THE DOCTRINE OF IMMORTALITY

1. The Fact and the Doctrine. In discussing the penal consequences of sin we were naturally led to inquire into the nature and possibilities of a future existence. Every argument bearing on the subject, whether by way of analogy, or of reason, or of scriptural investigation, resulted in the conclusion that man's conscious existence does not end with physical death, and that his personal identity and moral character, whether it be good or whether it be evil, projects itself as by a law of nature into the new state of existence which follows the present mortal life. Aside from the narrow limits of that discussion, our study thus far has been directed mainly to facts of actual experience and of positive knowledge. The nature and moral condition of man as he exists in this world, his sinfulness and his consciousness of guilt, and the varying experiences of repentance, faith, regeneration, sanctification, and eternal life are made familiar to us by the testimony of innumerable witnesses who confirm the biblical teaching concerning these subjects. But coming now to inquire more directly into the nature and possibilities of spiritual life beyond this present world, we enter a realm of mystery. We may distinguish between the fact or certainty of a future life for man and the biblical doctrine of immortality. As a matter of fact, the belief in some form of future existence is well nigh, if not absolutely, as universal as the human race. Our concept of God, our moral sense, our spiritual intuitions, our native longings and hopes, and our growing rational conviction of the conservation and survival of all that is highest and best in the world combine into a sort of a priori assurance of immortality. But when we attempt to formulate our doctrine of the future state, and study the numerous and varying ideals that have been constructed by poetic fancy, we find it difficult to distinguish between what is fact or evident truth, and what is the product of imagination. It is an interesting and not unprofitable study to gather up and compare the different views touching a future life which have been held among the different nations and tribes of men; but the scope of our inquiries is limited to the teachings of the Old and New Testaments. These teachings, however, comprehend the

most and the best that has ever anywhere been spoken. What is the biblical doctrine of immortality?
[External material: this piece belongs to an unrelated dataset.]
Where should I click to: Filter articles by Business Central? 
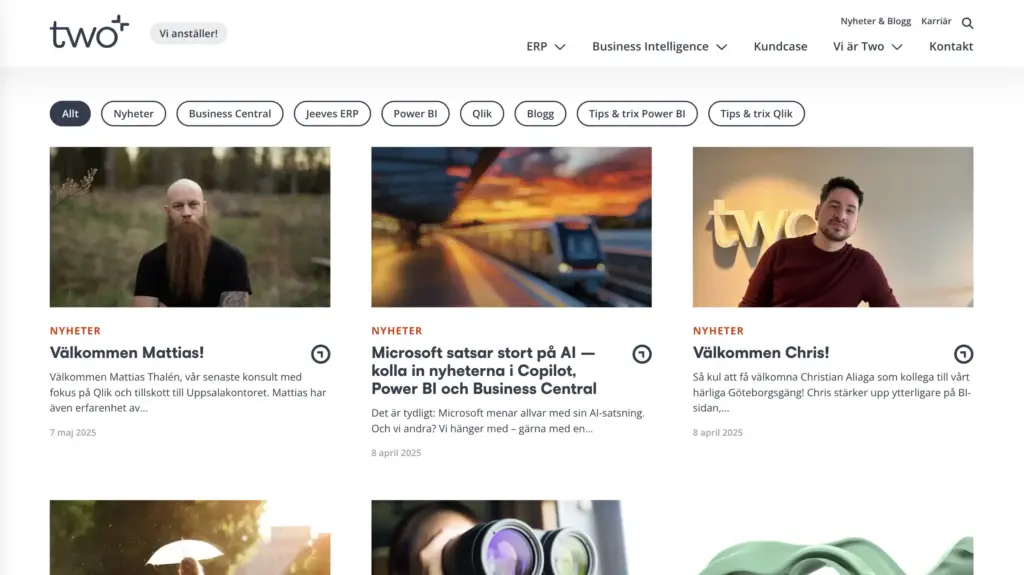click(x=230, y=114)
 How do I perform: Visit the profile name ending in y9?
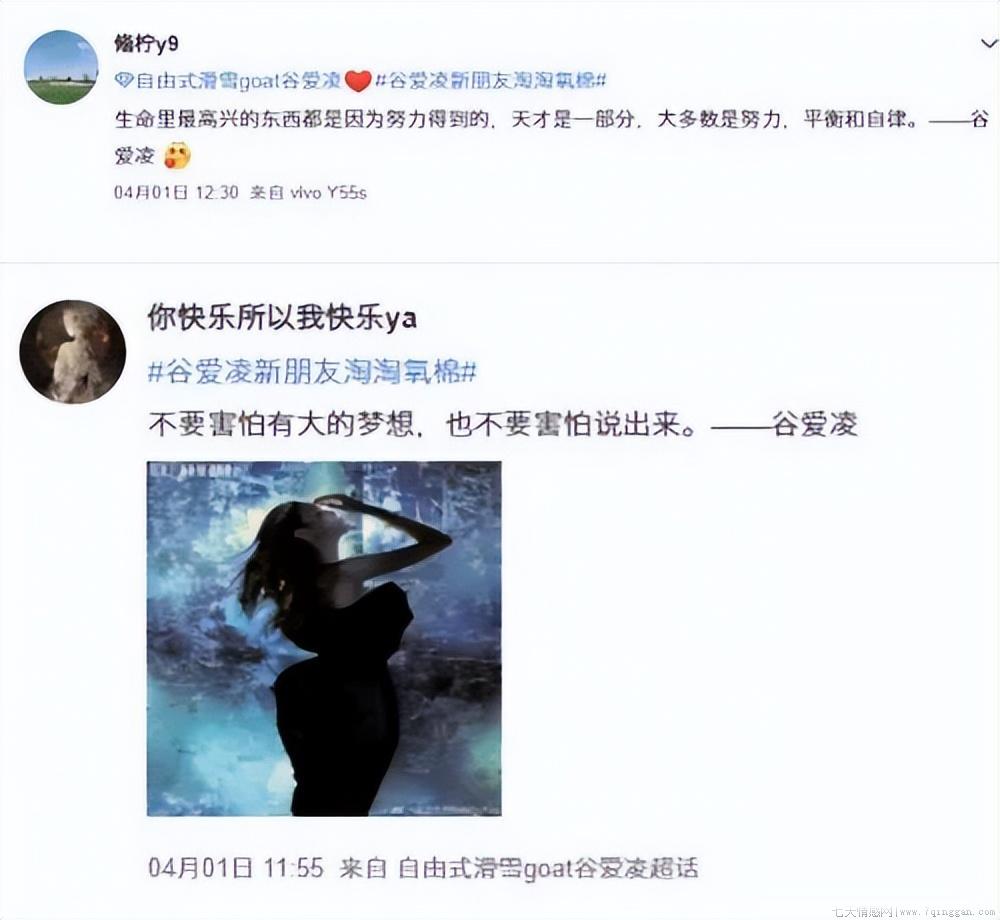(x=146, y=43)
2. Human Limitation and Doubt. The concepts of time and of eternal duration arise from the necessary limitations of our human thought. There is a remarkable statement made in Eccl. iii, 11, which may well receive a passing comment here. The writer says that God "has put eternity (obyn, the everlasting) in their heart, so that man may not find out the work which God has done from beginning to end." His meaning seems to be that God has put in the soul of man the concept of eternal duration, and the result with the wise man is that he perceives and acknowledges the necessary limitations of his finite nature. Beginning and end are alike wrapped in mystery, but the idea of eternity is set in his heart and cannot be put away. In Eccl. xii, 5, it is said that man in dying "goes to his eternal house." He passes into the hidden (comp. by in ver. 14), silent, mysterious realm of the dead. "Who knoweth the spirit of the sons of men whether it goeth upward, and the spirit of the beast whether it goeth downward to the earth?" (iii, 21). Doubt and perplexity seem to trouble the soul of this debater, to whom all human pursuits end in "vanity of vanities." With him at least one thing is sure: "The dust [of man's body] shall return to the earth as it was, and the spirit shall return unto God who gave it" (xii, 7). These words are an obvious allusion to what is written in Gen. ii, 7, and iii, 19, and the bare statement that the spirit returns unto God throws no light upon the nature of the future state of existence. It is as perfectly compatible with a pantheistic conception of absorption into the Infinite as with the belief in a personal future existence of conscious fellowship with God in the heavens.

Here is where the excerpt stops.